Currencies
Sunday 13 December 1998
"I'm certainly expecting further rate cuts in the spring," said Brian Turner, fund manager at Henderson Investors. "I'd sell sterling above 2.80 marks."
The Bank of England has already cut rates by 75 basis points in the past two months, and recent economic reports have done little to dampen expectations that the UK economy will slow.
On Friday, the pound was little changed at 2.8278 marks from 2.8293 the day before. It fell against the dollar for the first day in five, to $1.6570 from $1.6615.
The benchmark lending rate now stands at 6.75 per cent, compared with Germany's 3.30 per cent. The prospect of lower rates reducing the return on sterling deposits has already pushed the pound down 14 pfennigs against the mark since the end of August.
"UK interest rates are still well above the European average," said Stuart Kinnersley at Nikko Global Asset Management.
"If the interest rate differential is eroded, that has to be a drag on sterling."
Reports last week have boosted the outlook for lower rates. They showed that British manufacturing industry activity is stagnant, that the trade deficit widened in September to a record, and that economic growth slowed more than expected in the third quarter.
The implied yield on the December sterling interest-rate futures contract, a measure of UK rate expectations, fell six basis points last week to 6.73 per cent.
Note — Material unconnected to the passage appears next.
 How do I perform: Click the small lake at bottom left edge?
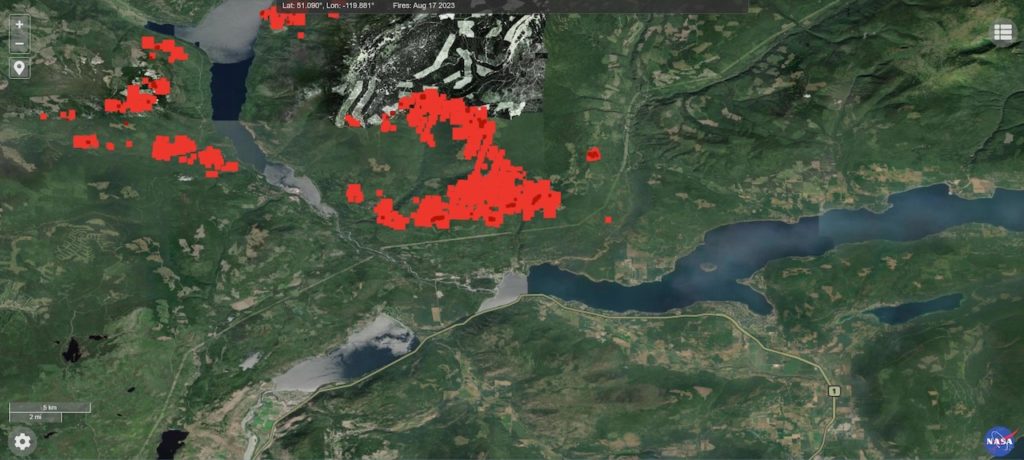(172, 443)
That suggests traders increasingly expect a rate cut when the Bank of England's rate panel next meets on 9 and 10 December.
"They'll go for at least a quarter of a point," said Mohamed Sbitri, a currency trader at Gulf International Bank, who expects the pound to fall to 2.75 marks in the coming weeks. "There's too much negative news out of the UK for them not to."
More gloomy evidence on the economy could come in the week ahead. Analysts said they would focus on the CBI's distributive trades survey and the Chartered Institute of Purchasing and Supply's survey of service activity, both released on Thursday, for clues on when the Bank of England will next reduce rates.
"If these two surveys fail to show a rebound from quite poor out-turns last month, that could tip the MPC into a December easing," said David Brickman, an international economist at PaineWebber International.
In Germany, meanwhile, all 35 investors and security traders polled last week said the Bundesbank would not cut borrowing costs before the start of the single currency in January. Four of those surveyed said the European central bank will announce a rate cut when it meets in December, just before it officially begins setting rates. ECB president Wim Duisenberg hinted on Friday that the bank may cut borrowing costs next year to sustain growth and cut joblessness in the 11 countries adopting the euro. "In specific circumstances, if production, inflation and employment all move in the same direction, monetary policy can play some role in stabilising output and employment growth without endangering price stability."
"We see this as confirming our expectation of a 3 per cent ECB repo rate very early" in the first quarter, said Alison Cottrell, chief economist at PaineWebber International.